- HEADLINES: Recession worry increases as fund related selling increases across all asset classes; Bottoms are formed on fear.
- The Sky is Falling!
- Chicago futures are sharply lower at midday with corn, soybean and wheat falling to double digit losses as a host of asset classes are in freefall. The US DOW has lost another 700 points amid growth/recession worry while crude oil has fallen to $98/barrel, down a sharp $9.00. Whether it be stocks or commodities, the trade has been to sell returning from the US July 4th holiday. The US$ has reached a new rally high on a flight to safety.
- Amid the sharp price drop in Chicago values in the past 2 weeks, traders suggest that the “sky is falling” and that a comment from US Fed Chairman Powell that the US Central Bank will get inflation back to the 2% target through rising interest rates continues to ring in the ear of investors/traders.
- The ongoing fear is slow growth and recession, and a future drop in demand. Can the US Central Bank put the economic genie back in the bottle to cure inflation at a time of war in the Black Sea. The worry about a landscape of rising interest rates and a slowing US economy has sent grain markets into a tailspin amid reduced liquidity.

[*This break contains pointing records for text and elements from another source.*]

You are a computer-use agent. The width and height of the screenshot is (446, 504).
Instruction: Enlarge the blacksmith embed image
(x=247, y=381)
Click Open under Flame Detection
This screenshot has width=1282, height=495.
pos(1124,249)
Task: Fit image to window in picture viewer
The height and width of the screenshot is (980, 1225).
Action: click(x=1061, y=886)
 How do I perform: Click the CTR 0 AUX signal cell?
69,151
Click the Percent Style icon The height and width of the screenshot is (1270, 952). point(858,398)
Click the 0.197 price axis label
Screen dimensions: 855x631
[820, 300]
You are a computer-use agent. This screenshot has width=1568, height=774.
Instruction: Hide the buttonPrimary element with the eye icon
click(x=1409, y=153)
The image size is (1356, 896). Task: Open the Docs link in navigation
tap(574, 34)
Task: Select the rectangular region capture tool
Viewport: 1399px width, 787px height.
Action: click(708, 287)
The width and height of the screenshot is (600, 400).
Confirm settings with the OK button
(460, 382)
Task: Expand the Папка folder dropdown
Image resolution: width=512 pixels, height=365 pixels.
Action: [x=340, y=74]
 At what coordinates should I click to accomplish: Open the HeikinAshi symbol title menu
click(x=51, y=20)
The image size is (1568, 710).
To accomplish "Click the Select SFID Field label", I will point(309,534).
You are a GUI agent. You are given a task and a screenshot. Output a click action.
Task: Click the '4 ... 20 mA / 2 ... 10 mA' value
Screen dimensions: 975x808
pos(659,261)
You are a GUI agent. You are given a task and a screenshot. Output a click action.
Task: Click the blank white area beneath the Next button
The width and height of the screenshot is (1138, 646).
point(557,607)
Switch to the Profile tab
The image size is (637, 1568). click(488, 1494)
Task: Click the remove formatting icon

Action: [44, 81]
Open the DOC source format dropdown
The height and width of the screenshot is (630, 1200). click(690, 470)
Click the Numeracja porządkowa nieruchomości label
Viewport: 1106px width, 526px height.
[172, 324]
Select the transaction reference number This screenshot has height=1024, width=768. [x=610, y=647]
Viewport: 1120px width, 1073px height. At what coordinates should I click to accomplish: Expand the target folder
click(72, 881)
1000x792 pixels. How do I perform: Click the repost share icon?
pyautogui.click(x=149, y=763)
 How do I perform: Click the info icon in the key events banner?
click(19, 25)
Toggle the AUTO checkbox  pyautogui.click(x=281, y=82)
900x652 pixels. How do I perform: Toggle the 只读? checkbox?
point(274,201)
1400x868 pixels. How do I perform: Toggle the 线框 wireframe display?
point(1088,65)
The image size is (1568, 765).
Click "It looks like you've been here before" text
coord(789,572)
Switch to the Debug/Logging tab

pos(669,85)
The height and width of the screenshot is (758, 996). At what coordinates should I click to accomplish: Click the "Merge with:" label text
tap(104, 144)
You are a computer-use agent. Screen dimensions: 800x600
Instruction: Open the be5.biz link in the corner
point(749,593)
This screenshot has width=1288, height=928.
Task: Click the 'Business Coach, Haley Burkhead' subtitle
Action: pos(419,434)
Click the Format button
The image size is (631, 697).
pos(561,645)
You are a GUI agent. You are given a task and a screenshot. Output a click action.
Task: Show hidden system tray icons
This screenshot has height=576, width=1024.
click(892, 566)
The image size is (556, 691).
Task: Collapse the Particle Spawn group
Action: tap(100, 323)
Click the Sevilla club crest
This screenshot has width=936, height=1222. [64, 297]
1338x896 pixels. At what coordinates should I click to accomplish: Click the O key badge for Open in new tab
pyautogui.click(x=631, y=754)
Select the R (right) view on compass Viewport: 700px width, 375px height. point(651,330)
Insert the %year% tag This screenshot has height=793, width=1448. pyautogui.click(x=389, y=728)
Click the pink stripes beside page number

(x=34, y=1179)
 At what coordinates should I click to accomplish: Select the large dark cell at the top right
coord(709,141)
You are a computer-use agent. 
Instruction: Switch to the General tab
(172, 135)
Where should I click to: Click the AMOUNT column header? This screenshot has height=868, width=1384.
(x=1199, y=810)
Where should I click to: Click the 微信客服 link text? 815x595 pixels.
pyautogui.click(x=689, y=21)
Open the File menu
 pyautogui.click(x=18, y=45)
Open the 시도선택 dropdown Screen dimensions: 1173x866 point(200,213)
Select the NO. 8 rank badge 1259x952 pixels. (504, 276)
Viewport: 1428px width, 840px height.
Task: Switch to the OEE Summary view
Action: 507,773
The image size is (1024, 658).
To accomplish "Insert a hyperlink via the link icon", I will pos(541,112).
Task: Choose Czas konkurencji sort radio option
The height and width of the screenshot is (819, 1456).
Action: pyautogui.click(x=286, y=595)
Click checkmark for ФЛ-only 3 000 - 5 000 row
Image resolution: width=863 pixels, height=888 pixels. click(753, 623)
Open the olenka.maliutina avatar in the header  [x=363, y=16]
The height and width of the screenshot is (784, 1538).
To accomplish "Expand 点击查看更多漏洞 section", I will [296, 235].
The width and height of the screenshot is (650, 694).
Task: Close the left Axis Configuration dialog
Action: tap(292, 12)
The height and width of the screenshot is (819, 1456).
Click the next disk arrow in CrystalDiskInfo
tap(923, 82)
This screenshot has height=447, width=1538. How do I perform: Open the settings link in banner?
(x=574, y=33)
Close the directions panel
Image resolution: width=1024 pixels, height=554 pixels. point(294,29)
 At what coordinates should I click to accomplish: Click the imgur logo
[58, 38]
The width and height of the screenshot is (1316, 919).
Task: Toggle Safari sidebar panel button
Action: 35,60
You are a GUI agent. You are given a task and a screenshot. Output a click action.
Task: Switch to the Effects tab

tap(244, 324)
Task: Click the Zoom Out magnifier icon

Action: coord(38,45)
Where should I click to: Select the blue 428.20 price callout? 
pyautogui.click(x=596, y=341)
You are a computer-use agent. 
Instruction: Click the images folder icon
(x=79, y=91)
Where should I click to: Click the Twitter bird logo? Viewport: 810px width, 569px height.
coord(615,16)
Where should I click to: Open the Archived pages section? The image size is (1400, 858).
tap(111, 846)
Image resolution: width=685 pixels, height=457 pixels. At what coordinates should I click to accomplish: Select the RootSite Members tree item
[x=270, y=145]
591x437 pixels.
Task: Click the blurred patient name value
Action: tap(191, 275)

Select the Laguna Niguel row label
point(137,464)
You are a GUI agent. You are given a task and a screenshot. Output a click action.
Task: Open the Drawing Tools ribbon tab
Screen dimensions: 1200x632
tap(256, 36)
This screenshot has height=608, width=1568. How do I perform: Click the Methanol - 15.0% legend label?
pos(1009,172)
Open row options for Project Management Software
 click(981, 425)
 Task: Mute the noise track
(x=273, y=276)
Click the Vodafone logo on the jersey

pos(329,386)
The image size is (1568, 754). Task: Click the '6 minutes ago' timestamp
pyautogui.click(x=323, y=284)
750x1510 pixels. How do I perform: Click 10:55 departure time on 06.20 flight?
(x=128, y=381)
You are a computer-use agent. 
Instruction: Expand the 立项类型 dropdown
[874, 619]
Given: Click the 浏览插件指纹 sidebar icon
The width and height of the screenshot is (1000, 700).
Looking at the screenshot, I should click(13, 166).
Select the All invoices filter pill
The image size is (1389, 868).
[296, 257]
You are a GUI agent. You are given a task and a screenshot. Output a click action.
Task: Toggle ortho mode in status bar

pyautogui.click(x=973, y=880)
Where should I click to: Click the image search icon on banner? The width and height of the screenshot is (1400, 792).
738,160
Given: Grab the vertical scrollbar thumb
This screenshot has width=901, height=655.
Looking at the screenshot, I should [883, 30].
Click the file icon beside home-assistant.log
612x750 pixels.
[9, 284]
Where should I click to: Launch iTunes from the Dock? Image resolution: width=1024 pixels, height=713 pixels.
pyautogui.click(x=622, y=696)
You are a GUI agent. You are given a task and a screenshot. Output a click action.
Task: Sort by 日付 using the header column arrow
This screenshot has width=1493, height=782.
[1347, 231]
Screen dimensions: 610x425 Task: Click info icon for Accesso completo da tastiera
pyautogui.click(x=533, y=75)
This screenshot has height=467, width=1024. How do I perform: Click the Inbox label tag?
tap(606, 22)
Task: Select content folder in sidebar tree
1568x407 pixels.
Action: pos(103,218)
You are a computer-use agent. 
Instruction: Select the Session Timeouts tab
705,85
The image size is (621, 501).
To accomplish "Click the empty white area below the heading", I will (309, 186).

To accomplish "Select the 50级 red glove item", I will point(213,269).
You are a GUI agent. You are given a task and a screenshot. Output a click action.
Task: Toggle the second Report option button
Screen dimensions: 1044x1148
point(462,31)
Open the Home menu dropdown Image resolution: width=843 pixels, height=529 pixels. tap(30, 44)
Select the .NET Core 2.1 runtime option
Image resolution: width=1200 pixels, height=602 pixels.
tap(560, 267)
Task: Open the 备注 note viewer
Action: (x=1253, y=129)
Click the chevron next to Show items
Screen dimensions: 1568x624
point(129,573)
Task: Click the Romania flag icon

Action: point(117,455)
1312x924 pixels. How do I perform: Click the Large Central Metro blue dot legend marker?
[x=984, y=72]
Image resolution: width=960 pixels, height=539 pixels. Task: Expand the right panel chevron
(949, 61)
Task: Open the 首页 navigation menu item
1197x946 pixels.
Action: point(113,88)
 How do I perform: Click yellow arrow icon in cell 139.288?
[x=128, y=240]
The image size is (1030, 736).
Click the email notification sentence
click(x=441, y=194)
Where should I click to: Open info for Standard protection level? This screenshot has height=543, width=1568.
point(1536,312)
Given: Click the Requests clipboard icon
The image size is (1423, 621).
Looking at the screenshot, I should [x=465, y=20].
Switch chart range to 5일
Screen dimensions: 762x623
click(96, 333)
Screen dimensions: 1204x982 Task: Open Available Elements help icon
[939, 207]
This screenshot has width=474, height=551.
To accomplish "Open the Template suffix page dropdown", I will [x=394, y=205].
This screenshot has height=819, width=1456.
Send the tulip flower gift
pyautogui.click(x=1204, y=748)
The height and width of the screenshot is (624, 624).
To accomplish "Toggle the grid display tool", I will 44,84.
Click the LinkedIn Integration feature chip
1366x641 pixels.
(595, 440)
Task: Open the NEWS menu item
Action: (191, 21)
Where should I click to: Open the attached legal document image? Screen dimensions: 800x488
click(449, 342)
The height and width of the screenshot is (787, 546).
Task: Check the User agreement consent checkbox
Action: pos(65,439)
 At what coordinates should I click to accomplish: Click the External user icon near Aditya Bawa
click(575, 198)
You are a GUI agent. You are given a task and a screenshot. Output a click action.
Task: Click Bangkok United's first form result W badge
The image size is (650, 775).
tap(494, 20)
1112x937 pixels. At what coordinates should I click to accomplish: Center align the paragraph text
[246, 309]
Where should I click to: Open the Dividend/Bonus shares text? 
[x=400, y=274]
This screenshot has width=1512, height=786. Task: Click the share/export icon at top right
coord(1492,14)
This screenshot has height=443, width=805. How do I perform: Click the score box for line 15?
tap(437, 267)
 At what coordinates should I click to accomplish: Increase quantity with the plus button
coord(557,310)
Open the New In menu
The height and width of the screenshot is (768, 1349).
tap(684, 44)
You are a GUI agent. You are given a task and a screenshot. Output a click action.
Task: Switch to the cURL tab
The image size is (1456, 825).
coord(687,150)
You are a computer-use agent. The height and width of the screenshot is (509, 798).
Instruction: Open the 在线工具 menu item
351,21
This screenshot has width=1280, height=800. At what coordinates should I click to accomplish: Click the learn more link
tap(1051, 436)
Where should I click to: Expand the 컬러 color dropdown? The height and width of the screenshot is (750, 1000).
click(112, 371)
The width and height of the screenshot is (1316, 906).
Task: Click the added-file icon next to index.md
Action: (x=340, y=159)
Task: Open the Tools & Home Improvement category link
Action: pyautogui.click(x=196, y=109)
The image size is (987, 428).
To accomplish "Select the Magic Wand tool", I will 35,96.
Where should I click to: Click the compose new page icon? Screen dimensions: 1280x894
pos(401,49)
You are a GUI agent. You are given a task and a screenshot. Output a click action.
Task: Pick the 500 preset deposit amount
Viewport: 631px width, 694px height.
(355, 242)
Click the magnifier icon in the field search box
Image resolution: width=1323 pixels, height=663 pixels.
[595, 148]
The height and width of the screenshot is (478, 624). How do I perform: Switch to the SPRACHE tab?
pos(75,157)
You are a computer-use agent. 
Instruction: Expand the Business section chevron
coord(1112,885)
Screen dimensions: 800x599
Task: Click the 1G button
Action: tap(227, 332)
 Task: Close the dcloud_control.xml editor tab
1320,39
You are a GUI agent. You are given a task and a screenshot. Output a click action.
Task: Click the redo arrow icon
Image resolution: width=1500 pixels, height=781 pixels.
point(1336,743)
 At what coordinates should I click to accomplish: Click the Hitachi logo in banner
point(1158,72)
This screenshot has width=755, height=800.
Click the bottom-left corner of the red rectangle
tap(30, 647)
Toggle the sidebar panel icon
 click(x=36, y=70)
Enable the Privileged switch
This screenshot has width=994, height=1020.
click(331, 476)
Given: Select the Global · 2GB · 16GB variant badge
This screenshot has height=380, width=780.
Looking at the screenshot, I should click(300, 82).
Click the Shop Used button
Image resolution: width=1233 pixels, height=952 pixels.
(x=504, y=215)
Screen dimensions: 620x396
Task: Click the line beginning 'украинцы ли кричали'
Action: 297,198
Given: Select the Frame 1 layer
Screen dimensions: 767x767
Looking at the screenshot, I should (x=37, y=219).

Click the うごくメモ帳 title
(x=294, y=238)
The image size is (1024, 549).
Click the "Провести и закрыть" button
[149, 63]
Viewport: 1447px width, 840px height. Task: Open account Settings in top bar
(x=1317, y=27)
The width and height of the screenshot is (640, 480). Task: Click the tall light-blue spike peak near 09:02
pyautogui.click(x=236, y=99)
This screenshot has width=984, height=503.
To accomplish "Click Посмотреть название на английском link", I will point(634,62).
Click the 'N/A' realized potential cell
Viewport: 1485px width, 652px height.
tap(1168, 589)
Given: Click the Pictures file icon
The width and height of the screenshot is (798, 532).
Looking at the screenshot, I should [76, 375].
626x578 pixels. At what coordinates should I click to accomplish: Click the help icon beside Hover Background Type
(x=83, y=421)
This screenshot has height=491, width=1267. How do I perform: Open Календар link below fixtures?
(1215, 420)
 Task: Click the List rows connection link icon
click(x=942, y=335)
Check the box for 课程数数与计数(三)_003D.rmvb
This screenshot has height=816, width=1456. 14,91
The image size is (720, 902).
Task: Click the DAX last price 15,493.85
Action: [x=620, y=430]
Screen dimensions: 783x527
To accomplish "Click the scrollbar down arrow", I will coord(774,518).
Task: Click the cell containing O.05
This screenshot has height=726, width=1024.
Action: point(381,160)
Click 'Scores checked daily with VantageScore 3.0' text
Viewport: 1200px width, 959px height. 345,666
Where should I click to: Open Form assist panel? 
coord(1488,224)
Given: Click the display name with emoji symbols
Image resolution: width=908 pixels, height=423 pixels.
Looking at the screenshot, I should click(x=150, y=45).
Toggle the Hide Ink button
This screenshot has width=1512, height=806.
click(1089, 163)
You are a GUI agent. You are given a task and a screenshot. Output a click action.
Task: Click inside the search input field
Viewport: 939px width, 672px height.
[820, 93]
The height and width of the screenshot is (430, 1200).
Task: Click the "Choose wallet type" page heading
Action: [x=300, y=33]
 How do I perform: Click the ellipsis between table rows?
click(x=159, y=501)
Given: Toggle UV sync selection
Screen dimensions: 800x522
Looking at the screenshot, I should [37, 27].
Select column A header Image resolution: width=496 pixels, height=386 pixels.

- Yet, the cash grain markets are holding far better (than futures) as indicated by the July-Sept corn spread pushing out to a $1.50 July premium. The cash market is holding on demand amid profitable margins in ethanol, renewable diesel, and biodiesel. US farmers have shut down cash selling amid the 2-week market freefall in both old and new crops. Historically, trading bottoms tend to occur in the days following the July 4th holiday. WASDE will be using their update seeding estimates in their July balance sheets, and the 2.7 million bu decline in US soy seedings will be difficult to overlook.
- Stats Canada estimated 2022 total wheat acres at 25.4 million acres of wheat (up 8.7% or 2 million. acres from 2021) with canola seeding at 21.4 million acres (down 5% or 1 million acres). Oat seeding was 3.97 million acres or up 550,000 acres. The wheat and oat seeding data was viewed as slightly bearish, while canola acres were slightly bullish. Canada will face another year of exceptionally tight canola stocks/supplies.
- The Russian Ruble has had a 10-cent range today with an early day low of 55 cents and high of 65.5 cents vs the US$. The weaker Ruble has jolted the export tax rate upwards by $30/mt, which would normally be bullish to world wheat. But in a day where everything is being sold so hard, the information is being passed over amid the fear of a pending recession. Chicago grain and world financial markets have already digested a bad recession (that has yet to be christened). The US may be in a recession already, but this just makes the FED’s battle against inflation all that more difficult. Be prepared for wild swinging financial and commodity markets. A recession today makes their fight against structural inflation more difficult.
- The midday GFS weather forecast is similar to the overnight run with a high pressure ridge to retrograde west to a position over the Intermountain West which maintains hot/dry weather over the SW Midwest and the S Plains.
- The Upper Midwest enjoys ridge riding rainfall with totals of 0.75-2.00”. The GFS forecast keeps the mean position of dangerous high pressure aloft across the Southern and Central Plains, with the jet stream lifting northward into Canada in the 8–14-day period. The shifting of the ridge back and forth from the Plains into the SW Midwest will cause fresh episodes of heat/dryness across the W Midwest and the Plains.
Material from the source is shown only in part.